How to complete this task
The first line of the data below and every line after it, through the one with "Розовое (90, 434)", must be transcribed without change.

◇ ◇ ◇ ◇ ◇ ◇ ◇

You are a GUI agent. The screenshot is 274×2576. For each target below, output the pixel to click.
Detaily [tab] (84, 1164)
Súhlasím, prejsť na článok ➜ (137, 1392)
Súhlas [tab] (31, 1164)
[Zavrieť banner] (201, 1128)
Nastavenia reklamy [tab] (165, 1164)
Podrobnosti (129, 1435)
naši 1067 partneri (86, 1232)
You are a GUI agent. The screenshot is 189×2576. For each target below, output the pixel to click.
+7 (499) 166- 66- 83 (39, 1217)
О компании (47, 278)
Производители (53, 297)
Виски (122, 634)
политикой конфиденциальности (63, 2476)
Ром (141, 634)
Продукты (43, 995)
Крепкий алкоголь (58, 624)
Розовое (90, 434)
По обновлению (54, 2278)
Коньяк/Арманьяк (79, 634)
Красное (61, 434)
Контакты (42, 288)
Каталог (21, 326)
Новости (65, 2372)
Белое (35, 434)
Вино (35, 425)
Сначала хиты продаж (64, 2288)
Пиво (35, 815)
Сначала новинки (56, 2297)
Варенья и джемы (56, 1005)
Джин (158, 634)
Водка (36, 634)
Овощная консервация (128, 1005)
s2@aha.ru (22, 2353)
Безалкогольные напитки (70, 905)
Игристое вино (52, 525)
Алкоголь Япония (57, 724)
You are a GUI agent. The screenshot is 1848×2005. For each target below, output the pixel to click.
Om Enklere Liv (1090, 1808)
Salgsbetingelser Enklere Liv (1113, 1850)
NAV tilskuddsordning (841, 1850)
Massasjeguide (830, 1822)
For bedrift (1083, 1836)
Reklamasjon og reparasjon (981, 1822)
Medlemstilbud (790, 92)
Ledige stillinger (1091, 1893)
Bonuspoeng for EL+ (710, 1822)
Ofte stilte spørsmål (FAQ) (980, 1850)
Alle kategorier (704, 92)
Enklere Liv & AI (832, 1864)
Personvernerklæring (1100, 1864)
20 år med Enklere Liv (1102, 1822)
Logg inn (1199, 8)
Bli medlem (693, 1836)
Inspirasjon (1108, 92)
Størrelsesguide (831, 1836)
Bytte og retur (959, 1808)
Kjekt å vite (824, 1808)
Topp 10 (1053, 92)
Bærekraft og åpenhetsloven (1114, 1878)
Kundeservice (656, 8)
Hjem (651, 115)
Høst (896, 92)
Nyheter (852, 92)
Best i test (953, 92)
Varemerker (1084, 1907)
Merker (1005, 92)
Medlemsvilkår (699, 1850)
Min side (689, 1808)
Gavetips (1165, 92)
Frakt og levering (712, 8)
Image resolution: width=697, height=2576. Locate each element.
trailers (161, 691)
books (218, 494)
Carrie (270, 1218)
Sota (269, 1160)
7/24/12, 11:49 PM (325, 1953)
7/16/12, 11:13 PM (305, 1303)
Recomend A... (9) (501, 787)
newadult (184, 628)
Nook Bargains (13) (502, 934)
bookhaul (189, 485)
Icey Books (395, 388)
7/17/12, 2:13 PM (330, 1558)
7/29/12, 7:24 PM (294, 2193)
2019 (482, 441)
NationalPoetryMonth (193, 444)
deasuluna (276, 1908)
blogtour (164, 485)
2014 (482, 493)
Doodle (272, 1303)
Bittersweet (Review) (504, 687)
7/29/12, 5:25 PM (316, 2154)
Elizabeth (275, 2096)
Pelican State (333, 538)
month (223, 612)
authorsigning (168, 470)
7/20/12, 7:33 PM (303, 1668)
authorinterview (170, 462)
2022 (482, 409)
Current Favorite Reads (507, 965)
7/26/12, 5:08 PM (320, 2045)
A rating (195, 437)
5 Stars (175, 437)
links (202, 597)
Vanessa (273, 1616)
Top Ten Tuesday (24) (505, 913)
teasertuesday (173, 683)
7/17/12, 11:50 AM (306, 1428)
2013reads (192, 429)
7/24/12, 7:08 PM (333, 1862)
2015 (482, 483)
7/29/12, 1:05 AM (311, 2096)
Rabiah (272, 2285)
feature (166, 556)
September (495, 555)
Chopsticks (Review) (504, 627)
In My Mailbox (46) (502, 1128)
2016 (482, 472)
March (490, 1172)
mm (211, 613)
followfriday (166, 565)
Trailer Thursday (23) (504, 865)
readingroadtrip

◇ ◇ ◇ ◇ ◇ ◇ ◇

Solution to this exercise
You are a GUI agent. The screenshot is 274×2576. For each target below, output the pixel to click.
Detaily [tab] (84, 1164)
Súhlasím, prejsť na článok ➜ (137, 1392)
Súhlas [tab] (31, 1164)
[Zavrieť banner] (201, 1128)
Nastavenia reklamy [tab] (165, 1164)
Podrobnosti (129, 1435)
naši 1067 partneri (86, 1232)
You are a GUI agent. The screenshot is 189×2576. For each target below, output the pixel to click.
+7 (499) 166- 66- 83 (39, 1217)
О компании (47, 278)
Производители (53, 297)
Виски (122, 634)
политикой конфиденциальности (63, 2476)
Ром (141, 634)
Продукты (43, 995)
Крепкий алкоголь (58, 624)
Розовое (90, 434)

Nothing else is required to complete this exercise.